A team with a well-governed Sparx EA model — consistent MDG, complete tagged values, reliable ownership data — can offer AI connectivity to every compatible tool in the organization by deploying one MCP server. The governance quality of the repository, which is squarely the EA team's domain, now determines the quality of what every AI assistant in the business can say about enterprise architecture. That is a meaningful elevation of the practice's strategic weight, and it is the foundation of AI Augmented Architecture. If you are weighing where to start, Paralysis to a Plan scores your repository's readiness before any deployment, and the Ecosystem Explorer maps how these integration paths fit together.

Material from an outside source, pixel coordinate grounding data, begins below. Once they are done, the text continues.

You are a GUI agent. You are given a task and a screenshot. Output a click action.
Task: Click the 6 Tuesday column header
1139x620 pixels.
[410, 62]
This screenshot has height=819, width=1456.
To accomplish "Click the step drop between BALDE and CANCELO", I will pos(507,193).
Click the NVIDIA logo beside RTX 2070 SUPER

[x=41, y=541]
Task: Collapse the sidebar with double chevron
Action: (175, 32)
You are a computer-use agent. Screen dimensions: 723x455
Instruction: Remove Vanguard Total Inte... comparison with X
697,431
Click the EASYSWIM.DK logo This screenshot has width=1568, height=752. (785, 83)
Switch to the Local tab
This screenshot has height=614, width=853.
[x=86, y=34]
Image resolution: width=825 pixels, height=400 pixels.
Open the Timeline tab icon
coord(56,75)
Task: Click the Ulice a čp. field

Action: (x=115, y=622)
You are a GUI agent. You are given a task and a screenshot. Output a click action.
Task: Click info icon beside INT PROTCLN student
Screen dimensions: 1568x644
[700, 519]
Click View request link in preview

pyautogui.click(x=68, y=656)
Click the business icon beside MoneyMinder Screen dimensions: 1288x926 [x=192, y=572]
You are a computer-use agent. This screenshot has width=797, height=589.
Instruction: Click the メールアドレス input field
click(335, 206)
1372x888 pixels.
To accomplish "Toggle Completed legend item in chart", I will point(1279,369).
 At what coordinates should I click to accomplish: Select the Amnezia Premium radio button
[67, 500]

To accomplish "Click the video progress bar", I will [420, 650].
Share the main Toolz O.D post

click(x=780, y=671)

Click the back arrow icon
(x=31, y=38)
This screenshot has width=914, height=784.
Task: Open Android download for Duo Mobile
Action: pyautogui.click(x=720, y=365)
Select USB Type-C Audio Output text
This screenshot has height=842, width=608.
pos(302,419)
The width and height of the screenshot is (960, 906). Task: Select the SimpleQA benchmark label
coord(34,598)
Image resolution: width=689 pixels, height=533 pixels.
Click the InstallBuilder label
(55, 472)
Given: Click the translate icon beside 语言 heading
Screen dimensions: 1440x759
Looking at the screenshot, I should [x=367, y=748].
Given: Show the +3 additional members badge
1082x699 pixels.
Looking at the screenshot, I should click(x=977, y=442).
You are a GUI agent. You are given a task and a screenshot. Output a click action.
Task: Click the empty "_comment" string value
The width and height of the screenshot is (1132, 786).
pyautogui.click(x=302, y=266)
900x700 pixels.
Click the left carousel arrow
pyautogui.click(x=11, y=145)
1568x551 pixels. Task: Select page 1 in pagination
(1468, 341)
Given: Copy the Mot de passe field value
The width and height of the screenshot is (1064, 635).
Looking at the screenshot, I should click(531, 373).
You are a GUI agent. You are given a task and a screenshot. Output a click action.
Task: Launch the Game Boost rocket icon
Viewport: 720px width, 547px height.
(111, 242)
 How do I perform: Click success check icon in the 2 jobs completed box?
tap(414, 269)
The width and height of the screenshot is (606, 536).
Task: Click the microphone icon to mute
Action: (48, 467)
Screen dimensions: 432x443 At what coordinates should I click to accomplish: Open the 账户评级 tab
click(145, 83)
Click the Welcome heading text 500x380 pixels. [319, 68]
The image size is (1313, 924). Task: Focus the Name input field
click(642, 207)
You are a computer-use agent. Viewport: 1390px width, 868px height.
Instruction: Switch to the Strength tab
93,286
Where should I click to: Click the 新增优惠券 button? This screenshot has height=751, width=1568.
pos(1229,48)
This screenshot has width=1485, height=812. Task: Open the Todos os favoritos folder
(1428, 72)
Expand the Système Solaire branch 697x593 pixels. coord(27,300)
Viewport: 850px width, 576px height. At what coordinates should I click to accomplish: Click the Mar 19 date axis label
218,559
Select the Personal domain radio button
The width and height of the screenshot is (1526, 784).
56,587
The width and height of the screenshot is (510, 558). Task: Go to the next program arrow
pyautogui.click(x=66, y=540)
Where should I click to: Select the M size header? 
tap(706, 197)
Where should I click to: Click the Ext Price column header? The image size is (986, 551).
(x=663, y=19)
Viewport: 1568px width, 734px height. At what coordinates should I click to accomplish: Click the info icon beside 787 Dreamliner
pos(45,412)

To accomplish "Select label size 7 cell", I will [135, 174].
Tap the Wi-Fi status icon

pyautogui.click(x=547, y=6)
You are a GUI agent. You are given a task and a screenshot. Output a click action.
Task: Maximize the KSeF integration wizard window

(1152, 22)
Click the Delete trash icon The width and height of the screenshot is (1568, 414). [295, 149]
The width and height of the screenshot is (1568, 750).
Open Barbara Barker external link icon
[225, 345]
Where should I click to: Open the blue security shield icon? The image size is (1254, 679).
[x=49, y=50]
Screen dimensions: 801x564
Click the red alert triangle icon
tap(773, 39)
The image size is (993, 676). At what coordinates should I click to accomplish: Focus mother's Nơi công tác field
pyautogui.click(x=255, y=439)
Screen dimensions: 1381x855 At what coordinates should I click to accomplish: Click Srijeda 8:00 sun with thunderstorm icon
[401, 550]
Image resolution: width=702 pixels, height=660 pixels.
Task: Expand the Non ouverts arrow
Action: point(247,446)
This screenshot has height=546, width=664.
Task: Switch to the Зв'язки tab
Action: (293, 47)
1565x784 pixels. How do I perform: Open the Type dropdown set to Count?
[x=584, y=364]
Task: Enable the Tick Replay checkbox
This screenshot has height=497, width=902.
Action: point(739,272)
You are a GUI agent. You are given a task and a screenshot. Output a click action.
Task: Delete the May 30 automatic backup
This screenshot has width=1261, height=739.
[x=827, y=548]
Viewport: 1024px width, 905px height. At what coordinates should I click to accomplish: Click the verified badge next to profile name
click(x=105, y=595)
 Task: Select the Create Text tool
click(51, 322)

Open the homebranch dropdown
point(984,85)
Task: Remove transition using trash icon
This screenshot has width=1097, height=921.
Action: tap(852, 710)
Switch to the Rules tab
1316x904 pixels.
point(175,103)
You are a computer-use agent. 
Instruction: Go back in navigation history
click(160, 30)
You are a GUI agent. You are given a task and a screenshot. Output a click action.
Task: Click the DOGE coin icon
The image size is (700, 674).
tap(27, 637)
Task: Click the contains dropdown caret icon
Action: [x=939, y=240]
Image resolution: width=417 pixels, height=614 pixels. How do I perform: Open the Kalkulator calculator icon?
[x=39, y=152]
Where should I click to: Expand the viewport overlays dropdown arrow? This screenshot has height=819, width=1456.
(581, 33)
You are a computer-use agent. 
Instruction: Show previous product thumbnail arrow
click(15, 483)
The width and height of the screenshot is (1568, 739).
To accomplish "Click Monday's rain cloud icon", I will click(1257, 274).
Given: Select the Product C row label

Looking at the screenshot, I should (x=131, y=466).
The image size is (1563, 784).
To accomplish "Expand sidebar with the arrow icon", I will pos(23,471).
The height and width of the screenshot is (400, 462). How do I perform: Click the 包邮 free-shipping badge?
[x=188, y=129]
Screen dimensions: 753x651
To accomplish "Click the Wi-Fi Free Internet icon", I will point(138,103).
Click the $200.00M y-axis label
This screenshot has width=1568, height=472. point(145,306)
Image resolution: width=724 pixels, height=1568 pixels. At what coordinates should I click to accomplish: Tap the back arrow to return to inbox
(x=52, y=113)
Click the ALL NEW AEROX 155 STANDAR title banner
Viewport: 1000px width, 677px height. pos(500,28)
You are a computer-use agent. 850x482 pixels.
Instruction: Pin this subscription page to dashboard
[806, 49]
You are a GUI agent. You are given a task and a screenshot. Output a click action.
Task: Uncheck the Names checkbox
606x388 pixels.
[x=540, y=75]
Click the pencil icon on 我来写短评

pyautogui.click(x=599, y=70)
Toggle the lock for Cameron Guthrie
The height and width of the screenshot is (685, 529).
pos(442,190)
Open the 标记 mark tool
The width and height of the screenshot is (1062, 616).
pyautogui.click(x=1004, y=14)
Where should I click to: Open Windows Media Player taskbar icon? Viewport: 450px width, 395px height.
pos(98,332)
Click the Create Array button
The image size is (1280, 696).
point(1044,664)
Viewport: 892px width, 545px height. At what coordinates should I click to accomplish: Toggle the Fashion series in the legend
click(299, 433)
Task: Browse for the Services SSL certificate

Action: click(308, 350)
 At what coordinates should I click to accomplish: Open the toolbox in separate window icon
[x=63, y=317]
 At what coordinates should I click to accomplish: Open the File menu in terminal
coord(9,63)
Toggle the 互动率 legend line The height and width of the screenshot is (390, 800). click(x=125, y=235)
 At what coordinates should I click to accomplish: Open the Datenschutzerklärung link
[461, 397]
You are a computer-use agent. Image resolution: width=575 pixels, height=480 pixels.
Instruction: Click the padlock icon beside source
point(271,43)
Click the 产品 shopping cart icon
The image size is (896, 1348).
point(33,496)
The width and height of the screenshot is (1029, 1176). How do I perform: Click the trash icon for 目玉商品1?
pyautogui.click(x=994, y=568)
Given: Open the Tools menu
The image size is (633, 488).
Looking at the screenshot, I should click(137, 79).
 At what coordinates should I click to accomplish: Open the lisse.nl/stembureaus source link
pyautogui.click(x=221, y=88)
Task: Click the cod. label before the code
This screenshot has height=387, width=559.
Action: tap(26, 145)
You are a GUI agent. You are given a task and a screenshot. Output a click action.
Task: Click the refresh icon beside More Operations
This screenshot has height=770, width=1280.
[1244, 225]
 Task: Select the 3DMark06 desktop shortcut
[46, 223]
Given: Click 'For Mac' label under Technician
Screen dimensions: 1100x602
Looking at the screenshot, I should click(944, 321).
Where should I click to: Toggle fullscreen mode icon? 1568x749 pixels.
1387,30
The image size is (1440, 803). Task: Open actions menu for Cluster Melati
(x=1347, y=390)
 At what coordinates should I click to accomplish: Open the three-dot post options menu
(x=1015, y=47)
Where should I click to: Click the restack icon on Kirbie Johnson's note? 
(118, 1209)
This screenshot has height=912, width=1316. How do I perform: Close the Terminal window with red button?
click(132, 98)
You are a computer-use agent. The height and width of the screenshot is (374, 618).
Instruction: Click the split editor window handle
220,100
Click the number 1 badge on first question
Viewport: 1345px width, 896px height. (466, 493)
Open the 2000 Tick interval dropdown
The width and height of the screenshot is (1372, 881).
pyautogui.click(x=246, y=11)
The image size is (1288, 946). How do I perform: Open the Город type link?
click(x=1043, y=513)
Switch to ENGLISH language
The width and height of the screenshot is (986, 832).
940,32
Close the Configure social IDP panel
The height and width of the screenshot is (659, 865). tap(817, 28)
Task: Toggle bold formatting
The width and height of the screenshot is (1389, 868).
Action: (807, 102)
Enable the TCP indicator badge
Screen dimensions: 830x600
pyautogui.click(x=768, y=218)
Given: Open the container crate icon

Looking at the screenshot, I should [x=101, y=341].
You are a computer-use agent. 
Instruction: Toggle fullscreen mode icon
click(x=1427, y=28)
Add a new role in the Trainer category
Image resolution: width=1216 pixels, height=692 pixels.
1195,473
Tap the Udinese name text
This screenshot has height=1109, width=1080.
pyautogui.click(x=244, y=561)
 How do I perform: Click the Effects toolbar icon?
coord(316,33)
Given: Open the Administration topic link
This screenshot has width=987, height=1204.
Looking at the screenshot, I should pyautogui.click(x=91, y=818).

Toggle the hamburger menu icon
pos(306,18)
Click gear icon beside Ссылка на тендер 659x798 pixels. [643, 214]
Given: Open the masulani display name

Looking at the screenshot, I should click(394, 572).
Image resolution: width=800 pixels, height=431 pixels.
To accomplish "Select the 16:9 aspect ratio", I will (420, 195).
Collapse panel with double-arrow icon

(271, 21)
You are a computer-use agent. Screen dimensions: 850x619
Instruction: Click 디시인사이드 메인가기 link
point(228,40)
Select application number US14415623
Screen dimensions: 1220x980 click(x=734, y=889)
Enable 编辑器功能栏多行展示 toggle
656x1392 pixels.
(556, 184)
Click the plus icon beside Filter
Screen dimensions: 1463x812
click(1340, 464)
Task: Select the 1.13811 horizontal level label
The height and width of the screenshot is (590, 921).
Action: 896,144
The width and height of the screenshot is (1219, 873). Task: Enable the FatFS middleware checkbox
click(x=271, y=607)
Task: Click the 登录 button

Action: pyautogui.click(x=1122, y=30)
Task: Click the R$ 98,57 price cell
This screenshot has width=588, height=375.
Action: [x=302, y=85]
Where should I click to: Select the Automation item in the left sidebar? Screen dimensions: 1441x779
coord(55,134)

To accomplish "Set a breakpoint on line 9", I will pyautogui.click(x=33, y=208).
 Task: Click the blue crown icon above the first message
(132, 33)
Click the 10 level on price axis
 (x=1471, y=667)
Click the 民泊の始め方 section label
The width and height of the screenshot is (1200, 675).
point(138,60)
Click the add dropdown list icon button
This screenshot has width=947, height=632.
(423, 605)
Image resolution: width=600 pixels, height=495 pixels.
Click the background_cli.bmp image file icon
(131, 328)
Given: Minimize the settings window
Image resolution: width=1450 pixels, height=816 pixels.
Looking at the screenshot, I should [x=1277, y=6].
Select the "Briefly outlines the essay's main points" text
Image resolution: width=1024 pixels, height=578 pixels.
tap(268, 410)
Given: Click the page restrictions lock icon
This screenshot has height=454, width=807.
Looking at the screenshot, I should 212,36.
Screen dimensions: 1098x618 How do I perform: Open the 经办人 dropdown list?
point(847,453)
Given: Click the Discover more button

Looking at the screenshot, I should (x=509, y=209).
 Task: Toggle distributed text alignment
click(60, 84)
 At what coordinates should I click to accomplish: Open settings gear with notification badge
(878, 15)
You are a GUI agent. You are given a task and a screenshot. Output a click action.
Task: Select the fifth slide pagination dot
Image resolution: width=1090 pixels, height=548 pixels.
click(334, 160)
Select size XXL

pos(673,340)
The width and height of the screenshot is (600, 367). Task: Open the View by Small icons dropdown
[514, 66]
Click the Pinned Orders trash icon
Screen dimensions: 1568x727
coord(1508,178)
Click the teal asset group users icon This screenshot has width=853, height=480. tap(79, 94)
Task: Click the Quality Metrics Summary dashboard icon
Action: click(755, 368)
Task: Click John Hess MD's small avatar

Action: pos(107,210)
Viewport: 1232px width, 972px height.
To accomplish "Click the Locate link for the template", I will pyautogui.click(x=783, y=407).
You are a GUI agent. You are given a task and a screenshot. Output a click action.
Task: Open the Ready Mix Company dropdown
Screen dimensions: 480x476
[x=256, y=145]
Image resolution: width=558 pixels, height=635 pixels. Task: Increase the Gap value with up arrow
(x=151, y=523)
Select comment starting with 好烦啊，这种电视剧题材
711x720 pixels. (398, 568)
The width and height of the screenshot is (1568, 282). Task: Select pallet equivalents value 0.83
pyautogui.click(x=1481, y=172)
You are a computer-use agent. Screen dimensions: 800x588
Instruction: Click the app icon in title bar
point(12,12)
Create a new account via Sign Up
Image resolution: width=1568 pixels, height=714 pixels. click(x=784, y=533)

Frequently asked questions
Is MCP a replacement for GraphQL?
No. GraphQL is the query language EA GraphLink exposes the repository through, and BI tools like Power BI and Tableau read from it directly. MCP is the interaction layer that lets AI assistants discover and query that same data in natural language. They are complementary — GraphQL serves the BI analytics layer, MCP serves the AI intelligence layer — and both read the same underlying Sparx EA repository.
How is MCP different from function calling in AI assistants?
Function calling (also called tool use) lets an AI invoke specific, pre-defined functions with structured inputs and outputs, defined one at a time. MCP is the more capable evolution: servers describe their full capabilities dynamically, so the assistant discovers what is available rather than having each capability hard-coded. MCP is also vendor-neutral, where function-calling formats differ between AI providers.
Does the EA GraphLink MCP server require internet access?
No. EA GraphLink is deployed on a server inside your environment and can run on-premises or in a private cloud. The AI assistants that connect to it need network connectivity to the server, but the server itself does not need internet access to read the Sparx EA repository. The exact configuration depends on whether your assistants are cloud-hosted, like Copilot in M365, or locally deployed.
Can we use MCP with an AI assistant our organization builds internally?
Yes. MCP is an open protocol. Any AI application built on a framework that supports it — including Azure OpenAI, open-source LLM frameworks, and custom in-house tools — can connect to the EA GraphLink MCP server. It is not locked to commercial AI products.
Is MCP secure for sensitive architecture data?
MCP connections are secured at the transport layer with HTTPS/TLS and at the authentication layer. EA GraphLink serves the repository read-only, so a connected assistant can query the model but not change it. For sensitive data, network controls such as private endpoints and VPN requirements can be applied. Sparx Services configures access controls as part of a Kernaro AI Hub deployment.